Requirements — Leadership:
- I will support personnel who respond to a medical emergency under the Good Samaritan principle.
- If the organization determines it will formally support medical response:
- I will provide support — time and/or funding — for CPR, AED, Stop the Bleed, and Blood Borne Pathogen (BBP) training for all authorized personnel at all locations.
- I will ensure EMS/physician-designed medical gear is available, including at minimum: an AED, an OSHA 2021-B (50-person) first aid kit, an official Stop the Bleed® kit, and BBP kits.
- I will support Employee Assistance Program (EAP) services and OSHA-compliant cleanup services at all locations with emergency response capabilities.
Requirements — All Personnel:
- I will call EMS/911 as soon as I suspect a medical emergency is occurring — or when I am unable to determine whether it is an emergency — when it is safe to do so.
- I will notify the organization’s medical leader and/or security leader as soon as it is safe to do so after calling EMS/911.
- I will not go hands-on in a medical emergency unless I am trained and equipped to do so. (Supporting a trained responder is appreciated but not required; the responder is the incident commander.)
- I will not surround or allow others to surround the emergency scene.
- If a crowd forms, I will support establishing a soft perimeter around the scene, with bystanders facing away from the patient.
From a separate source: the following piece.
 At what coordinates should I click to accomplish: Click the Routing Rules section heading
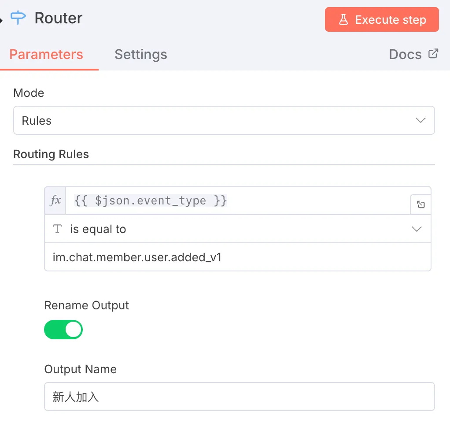pyautogui.click(x=51, y=154)
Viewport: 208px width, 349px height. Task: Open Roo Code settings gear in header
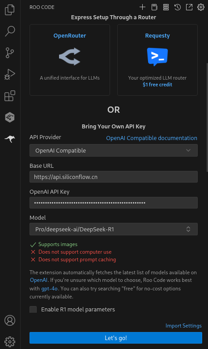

Requirements — All Responding (Hands-On) Personnel:
- I will maintain current training and certification in CPR, AED, First Aid, Stop the Bleed, and Blood Borne Pathogens — at a minimum, Basic Life Support (BLS) level.
- I will only perform response services I am trained, equipped, and comfortable performing, and I will act as incident commander until a higher level of care arrives.
- I will transfer incident command to a higher level of care immediately upon their arrival and provide only factual information to that care provider.
- I will train all personnel on how to support my response capabilities when needed — including perimeter management, calling 911, note-taking, and gear retrieval.